▶ [PROBLEM DETAILS]: Write out every line of the records below as a numbered list, leaving out the blank lines.

____________

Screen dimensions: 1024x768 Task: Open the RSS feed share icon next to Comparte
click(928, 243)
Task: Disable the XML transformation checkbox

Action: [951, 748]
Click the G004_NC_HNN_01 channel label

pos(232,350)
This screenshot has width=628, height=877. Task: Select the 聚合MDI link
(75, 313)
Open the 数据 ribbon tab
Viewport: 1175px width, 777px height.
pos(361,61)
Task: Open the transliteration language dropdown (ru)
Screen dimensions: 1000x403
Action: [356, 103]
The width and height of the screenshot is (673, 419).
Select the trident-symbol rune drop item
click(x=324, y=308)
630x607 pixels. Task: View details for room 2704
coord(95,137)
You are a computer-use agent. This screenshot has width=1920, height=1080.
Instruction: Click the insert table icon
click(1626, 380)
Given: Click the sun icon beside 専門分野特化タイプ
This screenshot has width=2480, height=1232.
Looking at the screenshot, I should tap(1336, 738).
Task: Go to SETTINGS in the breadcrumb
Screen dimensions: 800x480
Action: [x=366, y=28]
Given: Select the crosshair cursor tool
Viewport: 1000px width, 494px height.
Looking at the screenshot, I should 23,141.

____________

▶ [ANSWER FOR THE TASK]:
1. Screen dimensions: 1024x768 Task: Open the RSS feed share icon next to Comparte
2. click(928, 243)
3. Task: Disable the XML transformation checkbox
4. Action: [951, 748]
5. Click the G004_NC_HNN_01 channel label
6. pos(232,350)
7. This screenshot has width=628, height=877. Task: Select the 聚合MDI link
8. (75, 313)
9. Open the 数据 ribbon tab
10. Viewport: 1175px width, 777px height.
11. pos(361,61)
12. Task: Open the transliteration language dropdown (ru)
13. Screen dimensions: 1000x403
14. Action: [356, 103]
15. The width and height of the screenshot is (673, 419).
16. Select the trident-symbol rune drop item
17. click(x=324, y=308)
18. 630x607 pixels. Task: View details for room 2704
19. coord(95,137)
20. You are a computer-use agent. This screenshot has width=1920, height=1080.
21. Instruction: Click the insert table icon
22. click(1626, 380)
23. Given: Click the sun icon beside 専門分野特化タイプ
24. This screenshot has width=2480, height=1232.
25. Looking at the screenshot, I should tap(1336, 738).
26. Task: Go to SETTINGS in the breadcrumb
27. Screen dimensions: 800x480
28. Action: [x=366, y=28]
29. Given: Select the crosshair cursor tool
30. Viewport: 1000px width, 494px height.
31. Looking at the screenshot, I should 23,141.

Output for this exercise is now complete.